Jila Baniyaghoob’s letter to the Prosecutor, Ja’fari-Dowlatabadi

Mr Prosecutor! Please prosecute for us too, from time to time

Monday, 2 November 2010

Jila Baniyaghoob’s sentence of one year in prison and a 30-year ban on working as a journalist has recently been confirmed at the Tehran Province’s Court of Appeal Bench 54.

In recent years, this independent journalist has won several international journalism awards including the Courage in Journalism Award (by the International Women’s Media Foundation), the International Freedom of Expression award (by the Canadian Journalists Organization), and the Best Weblog award (by Reporters Without Borders).

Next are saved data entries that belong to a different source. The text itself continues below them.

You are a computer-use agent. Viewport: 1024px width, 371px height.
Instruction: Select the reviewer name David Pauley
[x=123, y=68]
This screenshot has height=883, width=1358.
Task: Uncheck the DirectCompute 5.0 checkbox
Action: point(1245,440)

In an open letter to the Tehran Prosecutor, Abbas Ja’fari-Dowlatabadi, Jila Baniyaghoob has called on him to take up the case of independent journalists and dissident citizens from time to time and to protest against the sentence imposed on her.

Here’s the full text of Jila’s letter, published on her weblog, We are Journalists, http://www.zhila.org/spip.php , and also carried by Mr Mir-Hossein Mousavi’s online journal, Kaleme, http://www.kaleme.com/1389/08/10/klm-36979.

Tehran Prosecutor, Mr Jafari-Dowlatabadi,

Unlike you, I have not studied law, but I do know about the law at the general level that any citizen should know, and I know that prosecutors are not there only to prosecute journalists or other citizens, but also to prosecute the government when it violates citizens’ rights.

Mr Prosecutor,

I know that these days you associate mostly with people who approve of you, your attitude and your actions. In such conditions, criticisms of a journalist like me may not have much effect. Without much hope for impressing you and achieving a result, I am writing to you merely to say: “Mr Prosecutor, please prosecute for us too, from time to time.”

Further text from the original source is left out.